The data Start Marker
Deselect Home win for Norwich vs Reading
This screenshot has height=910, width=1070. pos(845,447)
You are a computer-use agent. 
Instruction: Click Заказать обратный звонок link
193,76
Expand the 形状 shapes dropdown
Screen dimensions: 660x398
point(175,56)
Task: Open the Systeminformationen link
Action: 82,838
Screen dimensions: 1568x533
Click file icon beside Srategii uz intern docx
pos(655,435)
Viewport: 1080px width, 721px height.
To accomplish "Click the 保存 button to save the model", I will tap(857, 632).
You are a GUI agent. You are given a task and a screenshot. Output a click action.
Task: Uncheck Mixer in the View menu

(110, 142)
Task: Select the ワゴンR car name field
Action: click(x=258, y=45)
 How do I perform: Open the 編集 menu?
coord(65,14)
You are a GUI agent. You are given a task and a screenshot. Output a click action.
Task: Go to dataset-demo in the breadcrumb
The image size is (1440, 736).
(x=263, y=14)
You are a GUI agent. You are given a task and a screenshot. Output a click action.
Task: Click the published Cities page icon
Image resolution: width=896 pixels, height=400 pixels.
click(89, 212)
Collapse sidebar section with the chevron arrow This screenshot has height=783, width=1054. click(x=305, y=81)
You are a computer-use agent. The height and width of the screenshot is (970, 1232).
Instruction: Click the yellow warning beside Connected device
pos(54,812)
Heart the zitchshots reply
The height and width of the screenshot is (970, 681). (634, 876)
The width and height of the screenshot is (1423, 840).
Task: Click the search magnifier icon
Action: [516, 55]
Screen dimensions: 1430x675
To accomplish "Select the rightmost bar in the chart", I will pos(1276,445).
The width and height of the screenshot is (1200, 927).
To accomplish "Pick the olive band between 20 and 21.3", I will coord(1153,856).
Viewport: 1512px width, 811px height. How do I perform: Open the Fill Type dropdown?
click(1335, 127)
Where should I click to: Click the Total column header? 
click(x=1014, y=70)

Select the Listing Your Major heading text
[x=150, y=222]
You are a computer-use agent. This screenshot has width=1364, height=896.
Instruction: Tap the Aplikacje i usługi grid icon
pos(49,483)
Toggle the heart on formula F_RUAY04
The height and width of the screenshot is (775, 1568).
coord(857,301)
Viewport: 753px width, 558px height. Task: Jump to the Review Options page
The data End Marker
#### Task prompt
Your answer must be the full listing above, printed exactly as it stands.

#### Reply
Deselect Home win for Norwich vs Reading
This screenshot has height=910, width=1070. pos(845,447)
You are a computer-use agent. 
Instruction: Click Заказать обратный звонок link
193,76
Expand the 形状 shapes dropdown
Screen dimensions: 660x398
point(175,56)
Task: Open the Systeminformationen link
Action: 82,838
Screen dimensions: 1568x533
Click file icon beside Srategii uz intern docx
pos(655,435)
Viewport: 1080px width, 721px height.
To accomplish "Click the 保存 button to save the model", I will tap(857, 632).
You are a GUI agent. You are given a task and a screenshot. Output a click action.
Task: Uncheck Mixer in the View menu

(110, 142)
Task: Select the ワゴンR car name field
Action: click(x=258, y=45)
 How do I perform: Open the 編集 menu?
coord(65,14)
You are a GUI agent. You are given a task and a screenshot. Output a click action.
Task: Go to dataset-demo in the breadcrumb
The image size is (1440, 736).
(x=263, y=14)
You are a GUI agent. You are given a task and a screenshot. Output a click action.
Task: Click the published Cities page icon
Image resolution: width=896 pixels, height=400 pixels.
click(89, 212)
Collapse sidebar section with the chevron arrow This screenshot has height=783, width=1054. click(x=305, y=81)
You are a computer-use agent. The height and width of the screenshot is (970, 1232).
Instruction: Click the yellow warning beside Connected device
pos(54,812)
Heart the zitchshots reply
The height and width of the screenshot is (970, 681). (634, 876)
The width and height of the screenshot is (1423, 840).
Task: Click the search magnifier icon
Action: [516, 55]
Screen dimensions: 1430x675
To accomplish "Select the rightmost bar in the chart", I will pos(1276,445).
The width and height of the screenshot is (1200, 927).
To accomplish "Pick the olive band between 20 and 21.3", I will coord(1153,856).
Viewport: 1512px width, 811px height. How do I perform: Open the Fill Type dropdown?
click(1335, 127)
Where should I click to: Click the Total column header? 
click(x=1014, y=70)

Select the Listing Your Major heading text
[x=150, y=222]
You are a computer-use agent. This screenshot has width=1364, height=896.
Instruction: Tap the Aplikacje i usługi grid icon
pos(49,483)
Toggle the heart on formula F_RUAY04
The height and width of the screenshot is (775, 1568).
coord(857,301)
Viewport: 753px width, 558px height. Task: Jump to the Review Options page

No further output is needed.